It is well known, that if we have an interval $[a,b] \subset \mathbb{R}$ and a continuous curve $c \colon [a,b] \to \mathbb{R}^2$ with $c(t) \neq 0$ for all $t$, then there exist continuous functions $r \colon [a,b] \to (0,\infty)$ and $\varphi \colon [a,b] \to \mathbb{R}$ so that $$c(t) = r(t)(\cos(\varphi(t)), \sin(\varphi(t)))$$ holds for all $t \in [a,b]$. This motivates the following question:
If $(X, \mathcal{A}, \mu)$ is a measure space and $f \colon X \to \mathbb{C}$ is measurable, do there exist measurable functions $r \colon X \to [0, \infty)$ (note that $r$ is allowed to be 0) and $\varphi \colon X \to \mathbb{R}$ so that $$f(x) = r(x)(\cos(\varphi(x)) + i \sin(\varphi(x)))$$ I know that $\varphi$ (if existent) certainly will not be unique and that $r$ can indeed be found quite easily by $$r(x) = |f(x)|$$ So the main struggle is with finding $\varphi$.

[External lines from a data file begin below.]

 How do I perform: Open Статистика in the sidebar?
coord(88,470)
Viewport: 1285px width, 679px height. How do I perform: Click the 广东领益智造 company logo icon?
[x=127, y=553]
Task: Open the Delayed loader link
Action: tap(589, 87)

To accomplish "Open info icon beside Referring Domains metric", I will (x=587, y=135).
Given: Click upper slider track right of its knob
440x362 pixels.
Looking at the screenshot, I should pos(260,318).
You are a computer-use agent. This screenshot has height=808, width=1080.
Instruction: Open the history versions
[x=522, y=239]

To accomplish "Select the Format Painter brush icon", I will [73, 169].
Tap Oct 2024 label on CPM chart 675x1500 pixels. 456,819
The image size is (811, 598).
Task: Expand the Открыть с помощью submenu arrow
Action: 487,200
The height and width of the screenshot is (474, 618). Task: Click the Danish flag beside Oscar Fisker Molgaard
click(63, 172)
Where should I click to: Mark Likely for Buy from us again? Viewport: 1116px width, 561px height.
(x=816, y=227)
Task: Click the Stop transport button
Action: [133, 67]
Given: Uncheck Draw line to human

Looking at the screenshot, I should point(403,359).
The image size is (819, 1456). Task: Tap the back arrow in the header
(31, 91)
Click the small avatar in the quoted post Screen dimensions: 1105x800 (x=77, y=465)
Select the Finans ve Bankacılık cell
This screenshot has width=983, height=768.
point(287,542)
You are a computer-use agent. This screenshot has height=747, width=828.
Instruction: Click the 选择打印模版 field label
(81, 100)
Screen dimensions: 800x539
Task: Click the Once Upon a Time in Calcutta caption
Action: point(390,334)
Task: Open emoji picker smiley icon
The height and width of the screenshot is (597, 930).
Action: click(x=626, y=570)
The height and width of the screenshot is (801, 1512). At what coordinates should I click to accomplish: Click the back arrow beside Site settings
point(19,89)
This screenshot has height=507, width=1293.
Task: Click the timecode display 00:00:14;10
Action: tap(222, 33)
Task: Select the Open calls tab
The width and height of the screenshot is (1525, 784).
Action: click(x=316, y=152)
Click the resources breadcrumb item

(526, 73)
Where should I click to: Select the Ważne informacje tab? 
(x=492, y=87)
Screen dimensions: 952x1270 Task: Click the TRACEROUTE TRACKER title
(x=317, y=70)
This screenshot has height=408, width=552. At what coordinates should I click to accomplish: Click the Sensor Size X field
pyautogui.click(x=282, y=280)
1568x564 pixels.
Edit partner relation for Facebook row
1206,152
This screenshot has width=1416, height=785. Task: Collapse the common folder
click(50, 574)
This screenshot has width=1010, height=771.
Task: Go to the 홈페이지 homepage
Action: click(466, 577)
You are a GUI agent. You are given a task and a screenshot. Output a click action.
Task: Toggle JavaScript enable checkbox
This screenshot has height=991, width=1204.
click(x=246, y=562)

Can we prove that there always exists such a measurable $\varphi$?
Edit: As pointed out in the comments, the statement holds for simple functions $f = \sum \alpha_k \chi_{A_k}$, by simply setting $r = |f|$ and $\varphi = \sum \varphi_k \chi_{A_k}$, where the $\varphi_k \in \mathbb{R}$ are chosen such that $f(x) = r(x) \exp(i\varphi_k)$, since then by construction $$f = r \cdot \exp(i\varphi)$$ Now it is clear, that if we have an arbitrary measurable function $f$, then we can approximate $f$ by simple function, thus by what we have seen before, we may find a sequence of simple functions $\{\varphi_n\}$ such that $$r(x)\exp(i\varphi_n(x)) \to f(x)$$ for all $x \in X$. However, this does not guarantee, that there exists some $\varphi \colon X \to \mathbb{R}$ so that $\varphi_n(x) \to \varphi(x)$ and $r(x)\exp(i\varphi(x)) = f(x)$ for all $x$.
Let $$\varphi(x) = \begin{cases} \arccos\left(\mathrm{Re}\left(\frac{f(x)}{\lvert f(x) \rvert}\right)\right) &\text{if $f(x)\neq 0$ and $\mathrm{Im}(f(x))\geq 0$,} \\ -\arccos\left(\mathrm{Re}\left(\frac{f(x)}{\lvert f(x) \rvert}\right)\right) &\text{if $f(x)\neq 0$ and $\mathrm{Im}(f(x))< 0$,} \\ 0 &\text{otherwise.}\end{cases}$$
Then $\varphi$ is measurable as a composition of measurable functions, and one has $f(x)=r(x) e^{i\varphi(x)}$.